Box set by John Mellencamp
- Released: June 15, 2010
- Recorded: 1976–2009
- Genre: Rock, heartland rock, folk
- Label: Island Def Jam
- Producer: John Mellencamp

John Mellencamp chronology
| Life, Death, Live and Freedom (2009) | On the Rural Route 7609 (2010) | No Better Than This (2010) |

= On the Rural Route 7609 =

2010 compilation album by John Mellencamp

On the Rural Route 7609 is a box set by rock singer/songwriter John Mellencamp that was released on June 15, 2010. The first part of the title refers to the song "Rural Route" (which is included in two versions) from his 2007 album Freedom's Road and the fact that Mellencamp's music and lifestyle have always been very rural in nature, and 7609 references that the set spans Mellencamp's entire recording career from 1976 to 2009. Said Mellencamp in the set's liner notes: "I started making records in '76, and the most recent track on the collection was done in '09. So Rural Route 7609; it's like an address. I thought it sounded cool."

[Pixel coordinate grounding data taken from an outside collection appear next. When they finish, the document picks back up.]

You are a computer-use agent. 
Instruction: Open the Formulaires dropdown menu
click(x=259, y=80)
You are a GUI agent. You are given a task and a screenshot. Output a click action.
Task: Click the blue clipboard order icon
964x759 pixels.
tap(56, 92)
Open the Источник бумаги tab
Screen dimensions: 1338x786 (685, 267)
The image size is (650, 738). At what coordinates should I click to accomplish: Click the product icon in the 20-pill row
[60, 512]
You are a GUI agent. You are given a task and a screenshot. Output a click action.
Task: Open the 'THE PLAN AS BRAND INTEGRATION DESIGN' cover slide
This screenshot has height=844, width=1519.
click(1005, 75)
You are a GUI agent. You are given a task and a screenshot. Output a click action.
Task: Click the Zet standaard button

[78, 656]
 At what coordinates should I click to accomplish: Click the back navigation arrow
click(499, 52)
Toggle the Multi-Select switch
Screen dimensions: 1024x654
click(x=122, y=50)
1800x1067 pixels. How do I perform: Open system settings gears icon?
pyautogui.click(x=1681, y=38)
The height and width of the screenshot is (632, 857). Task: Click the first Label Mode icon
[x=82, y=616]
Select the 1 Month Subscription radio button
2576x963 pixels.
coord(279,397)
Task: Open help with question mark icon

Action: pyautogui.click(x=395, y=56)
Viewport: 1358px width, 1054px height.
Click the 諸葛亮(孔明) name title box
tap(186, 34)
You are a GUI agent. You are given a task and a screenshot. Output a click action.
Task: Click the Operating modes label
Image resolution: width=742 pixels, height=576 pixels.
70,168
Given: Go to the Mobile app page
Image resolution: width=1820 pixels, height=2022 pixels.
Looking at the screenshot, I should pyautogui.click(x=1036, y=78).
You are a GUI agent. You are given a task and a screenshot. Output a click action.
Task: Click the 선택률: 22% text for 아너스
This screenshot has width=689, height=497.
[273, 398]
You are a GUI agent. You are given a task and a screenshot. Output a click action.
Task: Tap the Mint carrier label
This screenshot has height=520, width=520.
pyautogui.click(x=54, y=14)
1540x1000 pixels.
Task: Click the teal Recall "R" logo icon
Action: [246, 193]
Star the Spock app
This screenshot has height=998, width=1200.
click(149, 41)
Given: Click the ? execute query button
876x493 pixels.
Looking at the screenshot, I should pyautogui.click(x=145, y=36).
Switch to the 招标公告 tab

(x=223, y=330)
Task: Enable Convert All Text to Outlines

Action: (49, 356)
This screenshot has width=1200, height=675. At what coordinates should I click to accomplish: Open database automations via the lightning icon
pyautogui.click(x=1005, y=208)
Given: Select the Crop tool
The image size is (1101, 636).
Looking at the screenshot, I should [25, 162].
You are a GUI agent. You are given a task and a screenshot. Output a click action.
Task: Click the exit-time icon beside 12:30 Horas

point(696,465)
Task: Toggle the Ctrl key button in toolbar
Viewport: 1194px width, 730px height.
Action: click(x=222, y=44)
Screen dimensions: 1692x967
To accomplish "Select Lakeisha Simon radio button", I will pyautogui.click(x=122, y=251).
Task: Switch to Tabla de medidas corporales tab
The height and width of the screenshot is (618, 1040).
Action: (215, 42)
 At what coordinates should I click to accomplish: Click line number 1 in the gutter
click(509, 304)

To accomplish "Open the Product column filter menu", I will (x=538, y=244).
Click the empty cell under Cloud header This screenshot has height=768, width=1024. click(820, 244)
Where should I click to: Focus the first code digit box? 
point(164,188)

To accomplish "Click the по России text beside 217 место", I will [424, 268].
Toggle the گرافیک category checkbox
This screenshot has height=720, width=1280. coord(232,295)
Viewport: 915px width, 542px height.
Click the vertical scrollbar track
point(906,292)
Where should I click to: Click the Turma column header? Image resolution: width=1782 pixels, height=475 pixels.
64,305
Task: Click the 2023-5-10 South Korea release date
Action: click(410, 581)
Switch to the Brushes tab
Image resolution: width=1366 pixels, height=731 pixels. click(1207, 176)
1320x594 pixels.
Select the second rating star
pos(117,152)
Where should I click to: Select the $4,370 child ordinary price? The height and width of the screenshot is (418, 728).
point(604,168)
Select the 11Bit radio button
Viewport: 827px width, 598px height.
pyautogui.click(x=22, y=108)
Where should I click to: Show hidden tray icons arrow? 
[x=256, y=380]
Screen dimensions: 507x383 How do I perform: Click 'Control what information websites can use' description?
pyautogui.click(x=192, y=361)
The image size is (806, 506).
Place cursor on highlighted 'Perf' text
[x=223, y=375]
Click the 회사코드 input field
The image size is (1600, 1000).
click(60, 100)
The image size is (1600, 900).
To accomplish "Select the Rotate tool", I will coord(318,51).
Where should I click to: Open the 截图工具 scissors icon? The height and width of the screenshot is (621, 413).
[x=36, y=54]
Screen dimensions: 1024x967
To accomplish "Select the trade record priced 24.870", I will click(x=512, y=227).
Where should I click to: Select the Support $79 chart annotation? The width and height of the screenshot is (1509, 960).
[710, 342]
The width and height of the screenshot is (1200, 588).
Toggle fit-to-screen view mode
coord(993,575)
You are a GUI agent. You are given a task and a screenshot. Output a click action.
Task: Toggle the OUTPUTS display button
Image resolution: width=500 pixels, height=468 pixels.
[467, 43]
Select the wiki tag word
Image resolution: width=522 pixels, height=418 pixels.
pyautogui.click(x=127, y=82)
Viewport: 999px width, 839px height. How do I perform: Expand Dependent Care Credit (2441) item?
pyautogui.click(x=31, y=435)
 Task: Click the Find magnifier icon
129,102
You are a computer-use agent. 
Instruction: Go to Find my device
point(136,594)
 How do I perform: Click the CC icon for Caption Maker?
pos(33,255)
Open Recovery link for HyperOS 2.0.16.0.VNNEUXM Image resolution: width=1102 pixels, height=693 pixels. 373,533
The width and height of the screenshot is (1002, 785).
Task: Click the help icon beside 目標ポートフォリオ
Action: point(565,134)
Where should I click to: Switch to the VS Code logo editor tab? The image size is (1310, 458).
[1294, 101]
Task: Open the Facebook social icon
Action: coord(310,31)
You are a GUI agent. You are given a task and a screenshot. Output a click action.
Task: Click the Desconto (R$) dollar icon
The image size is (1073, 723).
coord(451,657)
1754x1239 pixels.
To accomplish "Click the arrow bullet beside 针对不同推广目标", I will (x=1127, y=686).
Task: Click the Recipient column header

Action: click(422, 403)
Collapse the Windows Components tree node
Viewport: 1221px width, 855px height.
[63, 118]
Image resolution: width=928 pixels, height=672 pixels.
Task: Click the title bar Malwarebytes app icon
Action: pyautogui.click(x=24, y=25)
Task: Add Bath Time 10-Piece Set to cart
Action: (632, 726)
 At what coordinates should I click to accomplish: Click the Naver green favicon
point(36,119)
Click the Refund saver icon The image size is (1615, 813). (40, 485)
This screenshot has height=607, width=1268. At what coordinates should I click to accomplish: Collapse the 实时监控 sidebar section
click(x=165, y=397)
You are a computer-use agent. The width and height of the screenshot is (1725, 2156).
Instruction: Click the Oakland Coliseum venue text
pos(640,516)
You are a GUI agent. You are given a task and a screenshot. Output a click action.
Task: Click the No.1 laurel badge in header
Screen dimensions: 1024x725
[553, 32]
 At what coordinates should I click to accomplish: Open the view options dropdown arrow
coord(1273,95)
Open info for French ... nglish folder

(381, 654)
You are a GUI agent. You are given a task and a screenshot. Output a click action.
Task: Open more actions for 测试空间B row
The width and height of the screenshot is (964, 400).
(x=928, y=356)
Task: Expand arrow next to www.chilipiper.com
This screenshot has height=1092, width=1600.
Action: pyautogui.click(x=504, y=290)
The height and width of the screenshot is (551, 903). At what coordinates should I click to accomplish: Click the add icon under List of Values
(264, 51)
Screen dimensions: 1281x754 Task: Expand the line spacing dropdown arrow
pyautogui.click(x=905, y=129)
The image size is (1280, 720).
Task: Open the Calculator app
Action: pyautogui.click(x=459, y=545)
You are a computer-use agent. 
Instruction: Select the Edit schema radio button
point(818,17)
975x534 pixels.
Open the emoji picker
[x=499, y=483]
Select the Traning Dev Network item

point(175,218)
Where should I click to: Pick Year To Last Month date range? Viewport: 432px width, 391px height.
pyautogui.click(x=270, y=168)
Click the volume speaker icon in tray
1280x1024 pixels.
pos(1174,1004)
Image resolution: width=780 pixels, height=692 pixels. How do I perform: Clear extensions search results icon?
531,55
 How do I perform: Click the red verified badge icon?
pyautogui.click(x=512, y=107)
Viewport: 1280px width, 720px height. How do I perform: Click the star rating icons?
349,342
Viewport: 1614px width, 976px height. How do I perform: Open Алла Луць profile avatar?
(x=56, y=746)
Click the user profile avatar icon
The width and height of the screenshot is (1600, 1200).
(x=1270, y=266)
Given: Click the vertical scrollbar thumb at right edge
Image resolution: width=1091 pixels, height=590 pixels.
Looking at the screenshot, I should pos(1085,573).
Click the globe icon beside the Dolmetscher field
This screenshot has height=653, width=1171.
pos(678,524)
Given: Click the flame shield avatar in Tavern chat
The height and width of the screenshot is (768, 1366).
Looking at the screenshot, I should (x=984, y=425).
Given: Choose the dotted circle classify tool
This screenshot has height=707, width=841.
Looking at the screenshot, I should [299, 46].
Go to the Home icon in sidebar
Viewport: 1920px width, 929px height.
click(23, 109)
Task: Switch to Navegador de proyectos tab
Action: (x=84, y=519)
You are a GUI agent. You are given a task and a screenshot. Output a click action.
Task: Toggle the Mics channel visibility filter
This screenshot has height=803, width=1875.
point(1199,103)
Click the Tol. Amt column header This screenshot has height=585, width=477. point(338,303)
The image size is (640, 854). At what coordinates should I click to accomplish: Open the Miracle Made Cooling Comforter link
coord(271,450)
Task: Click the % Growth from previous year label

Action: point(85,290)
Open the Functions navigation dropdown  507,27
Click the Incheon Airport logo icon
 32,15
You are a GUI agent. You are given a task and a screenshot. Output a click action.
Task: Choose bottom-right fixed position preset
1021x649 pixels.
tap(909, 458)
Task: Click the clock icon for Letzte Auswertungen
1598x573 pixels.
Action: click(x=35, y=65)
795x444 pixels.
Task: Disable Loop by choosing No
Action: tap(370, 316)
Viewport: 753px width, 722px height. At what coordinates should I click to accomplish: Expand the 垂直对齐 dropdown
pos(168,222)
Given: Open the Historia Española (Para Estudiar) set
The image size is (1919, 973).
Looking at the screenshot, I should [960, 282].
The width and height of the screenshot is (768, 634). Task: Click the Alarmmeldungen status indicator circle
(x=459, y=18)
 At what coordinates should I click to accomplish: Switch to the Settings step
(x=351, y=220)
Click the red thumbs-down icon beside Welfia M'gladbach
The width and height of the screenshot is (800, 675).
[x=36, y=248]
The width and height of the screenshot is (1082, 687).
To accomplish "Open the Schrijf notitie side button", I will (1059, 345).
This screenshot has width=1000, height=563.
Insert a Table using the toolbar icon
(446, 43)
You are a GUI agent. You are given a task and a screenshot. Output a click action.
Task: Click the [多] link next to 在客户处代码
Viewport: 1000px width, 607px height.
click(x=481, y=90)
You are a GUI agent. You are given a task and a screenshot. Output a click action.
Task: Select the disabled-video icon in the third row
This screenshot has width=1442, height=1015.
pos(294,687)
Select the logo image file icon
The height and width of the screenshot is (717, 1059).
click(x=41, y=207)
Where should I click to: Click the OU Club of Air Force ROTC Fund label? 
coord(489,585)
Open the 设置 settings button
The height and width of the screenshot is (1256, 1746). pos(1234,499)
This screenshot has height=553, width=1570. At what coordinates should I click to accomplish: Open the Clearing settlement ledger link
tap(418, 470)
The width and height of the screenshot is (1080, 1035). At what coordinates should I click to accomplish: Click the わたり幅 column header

The liner notes for On the Rural Route 7609 were penned by veteran rock journalist Anthony DeCurtis, who also wrote the liner notes for Eric Clapton's Crossroads and Billy Joel's My Lives. DeCurtis wrote a 4,500-word essay on Mellencamp, and Mellencamp provides track-by-track commentary.

==Summary==
This box set contains four discs and 54 tracks and each disc is set up as an individual album with common themes rather than being presented in chronological order. The purpose behind this set is to highlight Mellencamp's songwriting.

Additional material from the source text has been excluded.